Questions on the material:
A. Translate this sentence from the description of therapy approaches into Spanish: "Grief is our whole-person reaction to a big change or loss in our life."
B. From the description of therapy approaches, reproduce word for word the stretch from "As we go through" through "these felt experiences.".

Extract provided:
- Opening Delimiter -
I, ultimately, use an integrative approach to therapy that pulls from many different modalities to best serve you. Below are the modalities I find most impactful for the clients I currently work with and that I have extensive training and experience in.
narrative therapy
A narrative approach to therapy is based on the concept that we are the product of the stories we create and tell ourselves. In working together, we will better understand the stories you hold about yourself, the world and your experiences.
These stories will lay the foundation for re-storying and/or shifting narratives to support your therapeutic goals and wishes for how you want to show up in this life.
internal family systems approach
An IFS approach to therapy believes that each individual is a complex system of parts (subpersonalities). Each part has an important function in your overall system. When all parts are working in balance, we are better able to access our authentic self.
As we go through life, parts can come out of balance with some having more influence over how we show up than others. In our work together, we will access these parts and better understand them with the goal of finding a better balance between all parts and, as a result, a more authentic you.
somatic therapy
A somatic approach to therapy acknowledges the link between our emotional world and our body. As research on impacts of traumatic events advances, we unearth more and more evidence showing that we hold so much of our psychological life in our bodies.
In our work together, we will build awareness around how our experiences are being stored in our body and, when helpful, we will engage in somatic techniques to release these felt experiences.
grief therapy
Grief therapy focuses on helping individuals cope with experiences of grief and loss. In grief work, I combine all of the above approaches to provide a non-pathologizing, grief-literate approach to processing the experiences of grief.
We live in a world that is rife with personal and global grief. However, when we find ourselves grieving, we often feel isolated. By engaging in a non-pathologizing approach, we will work to welcome all parts of your grief into the space. We will create time for you to express and feel whatever it is you need. I promise I won’t try to find any silver-linings in your suffering, and I certainly won’t tell you how to grieve.
A note on grief: you do not have to have experienced a death of a person close to you to experience grief. Grief is our whole-person reaction to a big change or loss in our life. So, all grief is welcome here.
- Closing Delimiter -
Collected data entries:
- Opening Delimiter -
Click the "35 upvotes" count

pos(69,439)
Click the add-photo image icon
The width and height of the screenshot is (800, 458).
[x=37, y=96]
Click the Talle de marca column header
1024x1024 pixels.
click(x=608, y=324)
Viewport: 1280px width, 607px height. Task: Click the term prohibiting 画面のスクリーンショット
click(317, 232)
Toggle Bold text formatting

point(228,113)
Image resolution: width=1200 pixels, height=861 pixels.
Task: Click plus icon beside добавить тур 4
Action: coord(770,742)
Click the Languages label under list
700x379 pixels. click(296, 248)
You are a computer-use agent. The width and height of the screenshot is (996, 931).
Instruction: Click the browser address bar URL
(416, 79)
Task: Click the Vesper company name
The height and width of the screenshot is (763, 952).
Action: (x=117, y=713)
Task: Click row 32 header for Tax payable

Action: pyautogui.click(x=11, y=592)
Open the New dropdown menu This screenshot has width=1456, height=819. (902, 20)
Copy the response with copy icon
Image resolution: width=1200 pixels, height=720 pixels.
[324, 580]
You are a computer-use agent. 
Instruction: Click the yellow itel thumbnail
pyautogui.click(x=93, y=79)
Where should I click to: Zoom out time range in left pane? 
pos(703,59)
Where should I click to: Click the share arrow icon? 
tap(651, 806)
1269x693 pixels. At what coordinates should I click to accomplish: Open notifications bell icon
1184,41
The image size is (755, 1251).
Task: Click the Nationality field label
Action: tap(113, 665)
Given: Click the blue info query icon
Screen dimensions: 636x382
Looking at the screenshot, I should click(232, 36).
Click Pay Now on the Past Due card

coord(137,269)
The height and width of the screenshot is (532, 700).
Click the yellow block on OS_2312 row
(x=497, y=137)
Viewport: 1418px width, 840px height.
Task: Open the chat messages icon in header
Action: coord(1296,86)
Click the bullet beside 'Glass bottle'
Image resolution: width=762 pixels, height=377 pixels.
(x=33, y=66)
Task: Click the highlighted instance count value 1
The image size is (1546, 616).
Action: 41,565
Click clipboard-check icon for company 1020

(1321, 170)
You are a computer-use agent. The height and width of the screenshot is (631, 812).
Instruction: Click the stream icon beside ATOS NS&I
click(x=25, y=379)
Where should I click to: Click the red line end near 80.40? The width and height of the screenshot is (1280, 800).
- Closing Delimiter -
Answers by task:
A. El duelo es la reacción de todo nuestro ser ante un gran cambio o una pérdida en nuestra vida.

B.
As we go through life, parts can come out of balance with some having more influence over how we show up than others. In our work together, we will access these parts and better understand them with the goal of finding a better balance between all parts and, as a result, a more authentic you.
somatic therapy
A somatic approach to therapy acknowledges the link between our emotional world and our body. As research on impacts of traumatic events advances, we unearth more and more evidence showing that we hold so much of our psychological life in our bodies.
In our work together, we will build awareness around how our experiences are being stored in our body and, when helpful, we will engage in somatic techniques to release these felt experiences.